But I think that for the most part, you've missed the heart of the issue.
And by 'heart' I don't mean the core, I mean its very emotionality.
I wonder if this is the result of you being an 'Old City of Hamilton' dweller. Maybe being one means you may not have an easy path to empathy or understanding the basic (and not caterwauling, not declaiming, none of that; it's a much more benign, fundamental reaction) that those who have been forced into this marriage don't express their views in terms of taxes or any other salient aspects you might present.

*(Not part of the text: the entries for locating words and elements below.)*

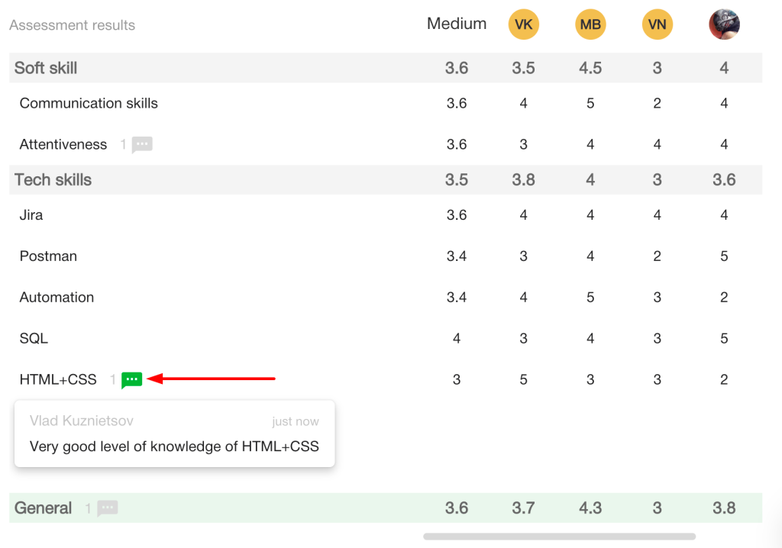
Task: Open VK assessor's avatar
Action: [x=523, y=24]

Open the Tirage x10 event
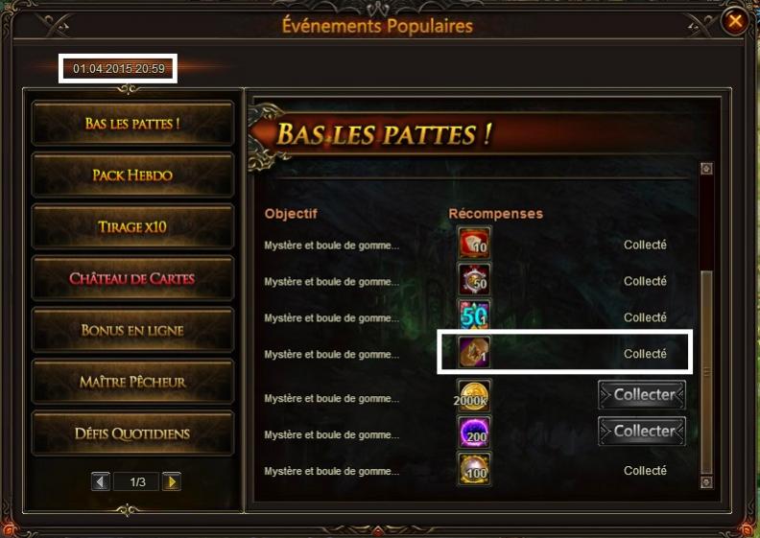pos(132,226)
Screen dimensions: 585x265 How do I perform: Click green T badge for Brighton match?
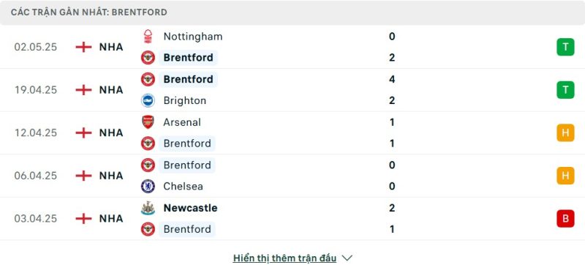coord(565,90)
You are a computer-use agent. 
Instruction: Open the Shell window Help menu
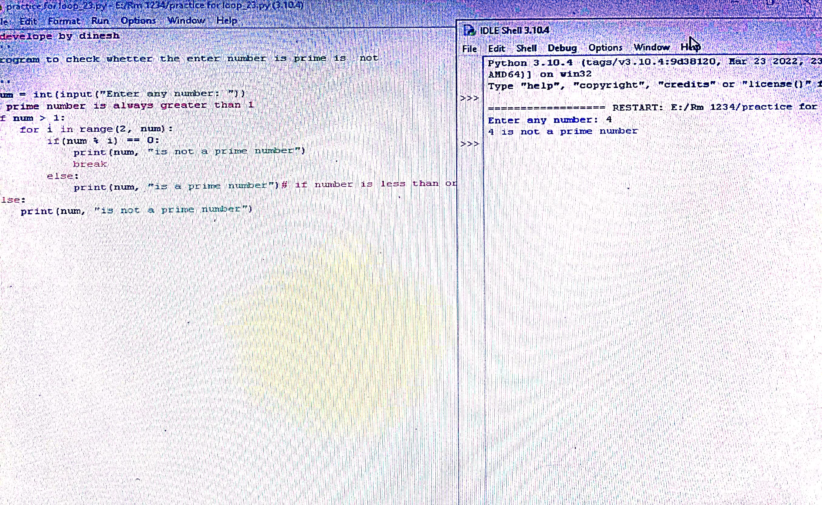coord(690,47)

It's simply the fact that Hamilton is Hamilton and it isn't Stoney Creek, isn't Dundas, isn't Ancaster, isn't Flamborough, isn't Glanbrook...and they're not Hamilton.

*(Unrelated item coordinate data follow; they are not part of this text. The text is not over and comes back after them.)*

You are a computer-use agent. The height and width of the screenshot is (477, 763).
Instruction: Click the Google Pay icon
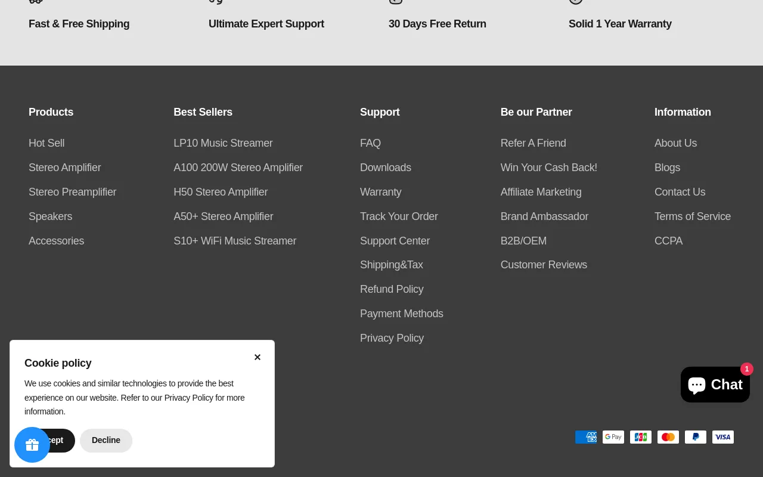[x=613, y=437]
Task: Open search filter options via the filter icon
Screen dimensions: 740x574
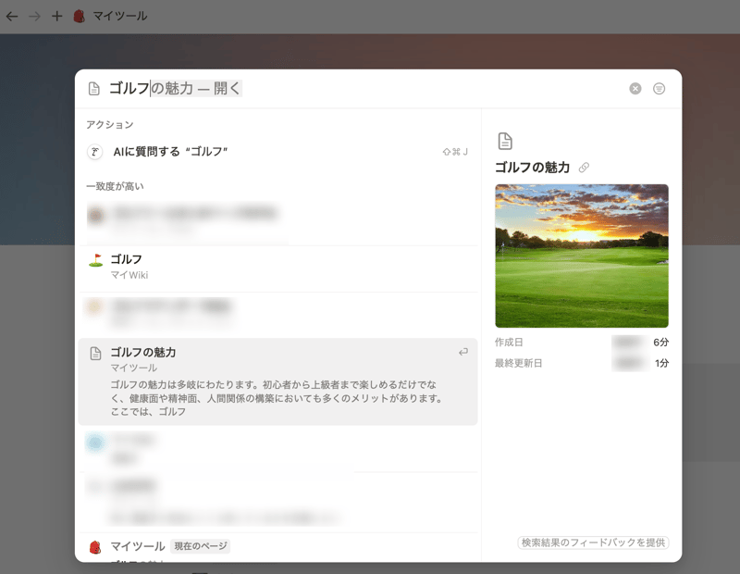Action: pyautogui.click(x=658, y=88)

It's interesting; you want drivers to see things your way in terms of LRT etc, and sometimes I can see you figuratively tearing your hair out when you meet the same old resistance: "Why can't you guys just accept this truth?!?" Well, it's the same with this. "Why can't you guys just accept this truth about none of these towns and cities ever having wanted to be part of Hamilton...and no 'Win this one for the Gipper!' exhortations are going to change that?"

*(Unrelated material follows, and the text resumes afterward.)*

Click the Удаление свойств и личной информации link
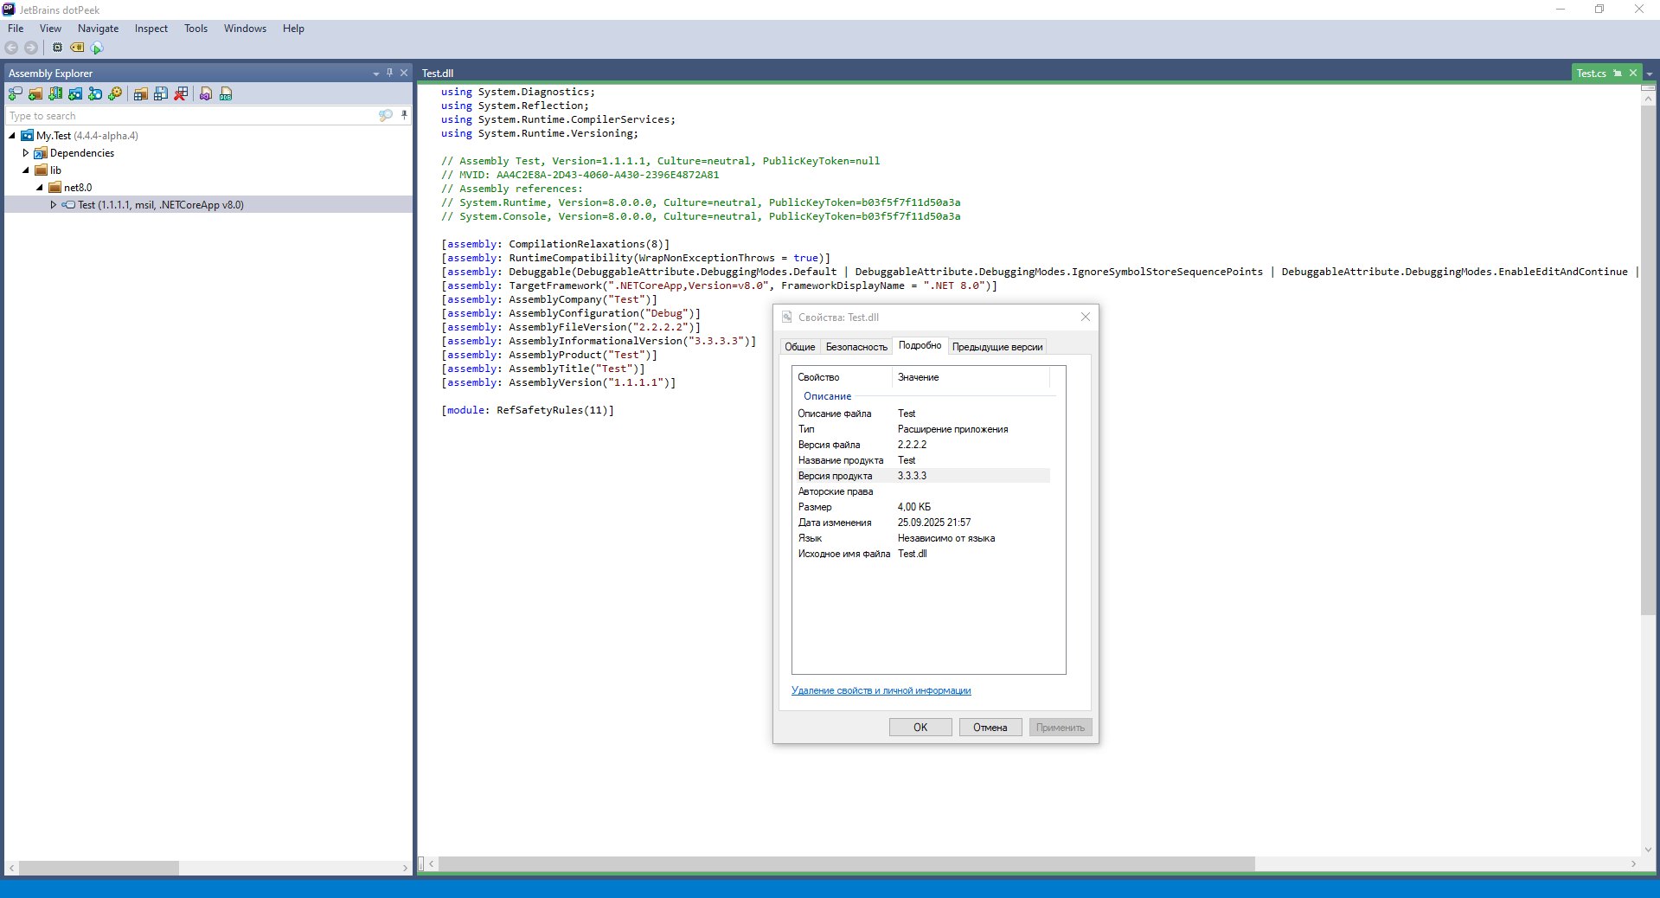The height and width of the screenshot is (898, 1660). [x=881, y=690]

(Admittedly, what will change the minds of residents of non-Old City of Hamilton is attrition. You know, like Chinese water torture. Eventually we'll have been worn down and the mission will have been accomplished. But it's not going to happen because of the saliency of an essay.)
Even never having read the book you're referencing, I'm wondering if there's conflation going on between those situations where it's suburbia vs urbia...which really isn't the case in The New Amalgamated City of Hamilton.
(Oh, and I agree with the idea of re-doing the wards. Fully and completely.)